Injury the First. Opera Australia — light of my life, apple of my eye, immortal beloved, etc. — has gone and raised its prices on me. Only C-reserve is left untouched, a luxury I indulge in when I think I need to see the whole stage once (Alcina was the only such occasion last season). Premium reserve is up by $12, A-reserve by $7 and B-reserve by $5. That seems to me not such a big deal, because they were already seriously expensive, and if you're willing and able to pay that much then another $12 probably doesn't make too much difference. But the staple of my existence, the best and cheapest food for my addiction, D-reserve, has been raised from $54 to $65. And I know it's only $11, and that that's not exactly a fortune but just the same, it does make a difference. $54 ain't cheap, but it seemed sort of close to it. $65 somehow is a more sizeable investment. Besides, let's face it, the seats were possibly a bit overpriced at $54. They're great for people like me, who want to obsess over the sounds of an Alcina or a Dandini, but objectively speaking, even the best D-reserve seats are not good seats. No surtitles and you won't see the whole stage. Sometimes not a big deal; sometimes quite inconvenient — the first time I saw Suor Angelica, I didn't realise the Virgin Mary had actually appeared on stage, and all the elaborate mirror tricks for Alcina were utterly lost on us in the cheap seats.

Now don't misunderstand me. I know opera is massively expensive and that it has to fund itself. I support to the death its right to do that. But ... I feel a little hurt and mistreated just the same. I love and adore that company, would be happy to spend several (or seven!) nights a week there, and yet their pricing structure makes absolutely zero provision for me to do so. Even the cheapest-of-the-cheap seats, standing room and E-reserve, are $40 and besides which, are out of the question for anybody with a job — you have to be there, in person, at 9am on the morning of the performance. Not going to happen. 
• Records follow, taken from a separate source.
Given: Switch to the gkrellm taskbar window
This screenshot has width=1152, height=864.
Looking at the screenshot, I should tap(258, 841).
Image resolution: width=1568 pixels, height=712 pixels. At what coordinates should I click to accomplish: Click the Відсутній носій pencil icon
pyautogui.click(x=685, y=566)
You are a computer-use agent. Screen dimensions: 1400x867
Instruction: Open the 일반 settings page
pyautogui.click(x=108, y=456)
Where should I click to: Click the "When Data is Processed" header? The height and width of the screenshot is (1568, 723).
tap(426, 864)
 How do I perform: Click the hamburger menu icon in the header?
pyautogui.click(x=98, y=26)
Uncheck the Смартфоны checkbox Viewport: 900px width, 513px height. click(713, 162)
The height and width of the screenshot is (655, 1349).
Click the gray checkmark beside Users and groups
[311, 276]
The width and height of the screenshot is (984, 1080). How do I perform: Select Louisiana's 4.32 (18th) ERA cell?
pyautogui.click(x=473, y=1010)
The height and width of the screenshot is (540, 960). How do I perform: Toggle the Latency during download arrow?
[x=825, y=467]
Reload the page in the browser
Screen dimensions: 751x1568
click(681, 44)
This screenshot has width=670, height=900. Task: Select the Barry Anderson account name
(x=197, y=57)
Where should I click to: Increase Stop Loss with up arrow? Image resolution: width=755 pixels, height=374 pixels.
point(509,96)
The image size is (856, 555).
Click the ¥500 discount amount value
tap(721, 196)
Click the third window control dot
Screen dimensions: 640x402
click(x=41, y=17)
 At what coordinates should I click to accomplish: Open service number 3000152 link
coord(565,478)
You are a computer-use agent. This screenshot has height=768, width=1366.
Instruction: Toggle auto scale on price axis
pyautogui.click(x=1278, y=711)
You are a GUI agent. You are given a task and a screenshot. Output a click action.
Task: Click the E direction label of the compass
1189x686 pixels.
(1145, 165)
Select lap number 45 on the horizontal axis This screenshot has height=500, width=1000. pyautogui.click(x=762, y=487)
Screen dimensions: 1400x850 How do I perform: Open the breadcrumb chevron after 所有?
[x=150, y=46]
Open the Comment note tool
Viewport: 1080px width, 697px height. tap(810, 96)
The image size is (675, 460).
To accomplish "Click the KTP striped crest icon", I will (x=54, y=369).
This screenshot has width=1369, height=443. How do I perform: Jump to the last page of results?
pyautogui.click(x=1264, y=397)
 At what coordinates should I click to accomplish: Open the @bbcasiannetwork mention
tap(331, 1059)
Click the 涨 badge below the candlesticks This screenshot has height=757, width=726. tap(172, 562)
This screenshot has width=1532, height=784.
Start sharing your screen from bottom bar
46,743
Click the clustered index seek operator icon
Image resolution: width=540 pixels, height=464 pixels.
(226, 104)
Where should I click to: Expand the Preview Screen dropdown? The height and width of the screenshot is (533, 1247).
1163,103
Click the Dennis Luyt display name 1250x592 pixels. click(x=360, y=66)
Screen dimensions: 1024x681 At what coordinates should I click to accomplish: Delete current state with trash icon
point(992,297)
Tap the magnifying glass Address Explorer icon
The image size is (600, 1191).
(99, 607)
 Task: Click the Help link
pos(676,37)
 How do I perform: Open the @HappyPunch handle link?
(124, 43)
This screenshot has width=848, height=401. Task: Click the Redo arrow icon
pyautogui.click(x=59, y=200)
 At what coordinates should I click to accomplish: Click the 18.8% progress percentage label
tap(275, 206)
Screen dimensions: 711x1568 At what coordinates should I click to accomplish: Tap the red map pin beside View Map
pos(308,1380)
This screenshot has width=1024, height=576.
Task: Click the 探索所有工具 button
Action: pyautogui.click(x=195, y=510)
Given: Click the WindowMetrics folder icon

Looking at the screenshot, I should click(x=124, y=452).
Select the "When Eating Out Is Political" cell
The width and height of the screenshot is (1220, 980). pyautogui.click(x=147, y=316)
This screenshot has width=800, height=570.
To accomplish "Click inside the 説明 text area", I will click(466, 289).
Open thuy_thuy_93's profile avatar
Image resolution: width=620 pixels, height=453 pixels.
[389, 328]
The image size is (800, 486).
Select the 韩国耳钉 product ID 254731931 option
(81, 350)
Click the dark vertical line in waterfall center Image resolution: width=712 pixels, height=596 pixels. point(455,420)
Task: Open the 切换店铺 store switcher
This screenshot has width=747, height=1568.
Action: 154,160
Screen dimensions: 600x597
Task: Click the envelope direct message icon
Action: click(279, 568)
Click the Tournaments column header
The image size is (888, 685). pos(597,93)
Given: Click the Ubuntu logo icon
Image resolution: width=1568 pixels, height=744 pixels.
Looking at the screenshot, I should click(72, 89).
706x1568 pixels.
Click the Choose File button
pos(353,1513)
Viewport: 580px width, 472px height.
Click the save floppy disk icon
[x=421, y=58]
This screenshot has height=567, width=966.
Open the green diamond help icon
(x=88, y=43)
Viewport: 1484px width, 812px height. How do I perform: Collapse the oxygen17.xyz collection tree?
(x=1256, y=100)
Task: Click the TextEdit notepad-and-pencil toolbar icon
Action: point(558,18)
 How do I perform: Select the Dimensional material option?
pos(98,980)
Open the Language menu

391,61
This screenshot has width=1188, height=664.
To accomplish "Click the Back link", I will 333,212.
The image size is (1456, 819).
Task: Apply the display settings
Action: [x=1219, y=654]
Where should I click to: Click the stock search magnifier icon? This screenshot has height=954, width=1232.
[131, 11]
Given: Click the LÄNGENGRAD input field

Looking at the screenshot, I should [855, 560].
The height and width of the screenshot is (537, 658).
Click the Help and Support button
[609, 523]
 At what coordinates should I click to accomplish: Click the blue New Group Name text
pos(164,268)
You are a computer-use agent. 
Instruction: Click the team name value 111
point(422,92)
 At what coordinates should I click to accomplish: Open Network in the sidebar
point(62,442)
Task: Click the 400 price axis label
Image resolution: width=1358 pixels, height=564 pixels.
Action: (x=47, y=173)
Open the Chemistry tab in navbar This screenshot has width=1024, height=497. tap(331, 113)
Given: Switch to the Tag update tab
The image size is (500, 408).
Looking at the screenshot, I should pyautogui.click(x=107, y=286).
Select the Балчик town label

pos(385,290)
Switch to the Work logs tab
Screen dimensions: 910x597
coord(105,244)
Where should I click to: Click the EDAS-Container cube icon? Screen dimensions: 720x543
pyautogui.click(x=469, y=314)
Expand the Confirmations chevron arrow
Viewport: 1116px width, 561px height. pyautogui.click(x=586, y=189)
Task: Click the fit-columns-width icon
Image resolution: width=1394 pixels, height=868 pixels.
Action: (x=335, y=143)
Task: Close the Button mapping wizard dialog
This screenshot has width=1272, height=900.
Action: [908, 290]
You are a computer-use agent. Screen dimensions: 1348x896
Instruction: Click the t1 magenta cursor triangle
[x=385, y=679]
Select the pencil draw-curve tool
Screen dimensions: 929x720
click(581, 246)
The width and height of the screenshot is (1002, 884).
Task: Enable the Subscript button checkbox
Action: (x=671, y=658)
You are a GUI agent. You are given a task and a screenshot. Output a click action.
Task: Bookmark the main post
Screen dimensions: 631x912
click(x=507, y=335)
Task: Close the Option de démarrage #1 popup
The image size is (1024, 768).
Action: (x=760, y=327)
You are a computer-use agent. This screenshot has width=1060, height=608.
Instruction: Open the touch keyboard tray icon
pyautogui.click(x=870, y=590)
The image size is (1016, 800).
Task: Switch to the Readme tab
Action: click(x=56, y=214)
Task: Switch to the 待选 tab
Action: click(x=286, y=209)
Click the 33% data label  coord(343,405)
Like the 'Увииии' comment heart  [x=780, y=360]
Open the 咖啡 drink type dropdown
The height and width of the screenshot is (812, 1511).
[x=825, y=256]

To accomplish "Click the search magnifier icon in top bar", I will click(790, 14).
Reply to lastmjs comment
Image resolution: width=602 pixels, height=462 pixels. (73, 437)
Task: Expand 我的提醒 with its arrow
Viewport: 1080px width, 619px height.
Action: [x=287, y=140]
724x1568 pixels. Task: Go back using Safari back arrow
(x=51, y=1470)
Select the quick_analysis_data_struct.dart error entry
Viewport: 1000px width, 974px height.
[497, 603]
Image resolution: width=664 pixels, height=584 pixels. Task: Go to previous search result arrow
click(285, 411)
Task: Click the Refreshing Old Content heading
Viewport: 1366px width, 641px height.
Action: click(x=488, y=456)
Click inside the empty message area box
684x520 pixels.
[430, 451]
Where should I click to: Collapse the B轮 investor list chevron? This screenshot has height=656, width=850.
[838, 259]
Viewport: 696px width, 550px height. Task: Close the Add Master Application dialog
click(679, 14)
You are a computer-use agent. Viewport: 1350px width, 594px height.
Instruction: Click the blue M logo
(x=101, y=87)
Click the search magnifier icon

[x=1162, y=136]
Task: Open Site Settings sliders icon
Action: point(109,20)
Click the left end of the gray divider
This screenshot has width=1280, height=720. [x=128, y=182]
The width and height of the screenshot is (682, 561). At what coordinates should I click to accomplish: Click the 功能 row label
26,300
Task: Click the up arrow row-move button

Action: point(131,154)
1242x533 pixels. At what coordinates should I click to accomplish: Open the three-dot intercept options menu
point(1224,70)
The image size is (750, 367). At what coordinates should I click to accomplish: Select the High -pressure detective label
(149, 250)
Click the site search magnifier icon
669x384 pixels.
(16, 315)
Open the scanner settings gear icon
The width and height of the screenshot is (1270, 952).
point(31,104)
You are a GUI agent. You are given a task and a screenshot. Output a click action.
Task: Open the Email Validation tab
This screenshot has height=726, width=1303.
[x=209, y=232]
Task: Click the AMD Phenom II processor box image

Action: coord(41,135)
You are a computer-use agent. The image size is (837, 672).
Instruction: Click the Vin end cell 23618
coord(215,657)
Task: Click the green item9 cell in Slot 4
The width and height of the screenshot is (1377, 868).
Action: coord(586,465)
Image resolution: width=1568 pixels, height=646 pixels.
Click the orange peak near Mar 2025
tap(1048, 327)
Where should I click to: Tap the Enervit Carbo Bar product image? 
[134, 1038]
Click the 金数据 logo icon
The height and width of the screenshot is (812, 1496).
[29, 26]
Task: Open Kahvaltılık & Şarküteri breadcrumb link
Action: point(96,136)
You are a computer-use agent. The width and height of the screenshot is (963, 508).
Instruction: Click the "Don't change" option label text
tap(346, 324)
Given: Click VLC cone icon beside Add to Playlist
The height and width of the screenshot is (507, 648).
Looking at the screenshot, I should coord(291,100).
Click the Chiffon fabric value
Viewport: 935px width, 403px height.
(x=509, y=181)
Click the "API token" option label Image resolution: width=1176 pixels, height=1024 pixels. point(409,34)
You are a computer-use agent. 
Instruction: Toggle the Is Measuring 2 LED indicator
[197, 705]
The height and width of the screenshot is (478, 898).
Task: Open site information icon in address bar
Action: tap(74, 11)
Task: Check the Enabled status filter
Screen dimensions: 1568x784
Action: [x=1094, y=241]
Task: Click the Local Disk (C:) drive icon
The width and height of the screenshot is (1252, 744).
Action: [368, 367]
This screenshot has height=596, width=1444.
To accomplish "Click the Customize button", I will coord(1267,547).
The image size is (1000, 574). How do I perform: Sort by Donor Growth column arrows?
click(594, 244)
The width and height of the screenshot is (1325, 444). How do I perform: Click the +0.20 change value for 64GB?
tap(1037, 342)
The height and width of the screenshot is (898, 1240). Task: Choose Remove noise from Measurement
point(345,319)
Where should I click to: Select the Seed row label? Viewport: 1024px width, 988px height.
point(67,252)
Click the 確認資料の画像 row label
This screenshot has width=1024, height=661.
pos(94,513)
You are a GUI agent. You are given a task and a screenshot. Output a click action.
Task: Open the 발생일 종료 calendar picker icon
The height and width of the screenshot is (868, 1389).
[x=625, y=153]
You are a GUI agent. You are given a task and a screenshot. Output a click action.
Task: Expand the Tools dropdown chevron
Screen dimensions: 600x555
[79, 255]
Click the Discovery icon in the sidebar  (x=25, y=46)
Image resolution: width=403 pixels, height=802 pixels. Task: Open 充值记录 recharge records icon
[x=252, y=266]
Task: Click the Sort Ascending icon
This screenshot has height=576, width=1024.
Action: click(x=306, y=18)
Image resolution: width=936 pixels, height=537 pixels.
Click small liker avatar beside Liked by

Other organisations offer $30 tickets for under-30s. Whether that's viable or desirable for Opera Australia, I've no idea. I suppose not, or they'd be doing it. All I can say is that if that programme, or something similar, were in place, they would probably end up getting more money per month from me than they do. Meanwhile I may have to start spending less. Oh, who am I kidding. She's a cruel and demanding mistress but I'm hers, and I'll pay her upkeep no matter what. Still, I wish we could find a compromise.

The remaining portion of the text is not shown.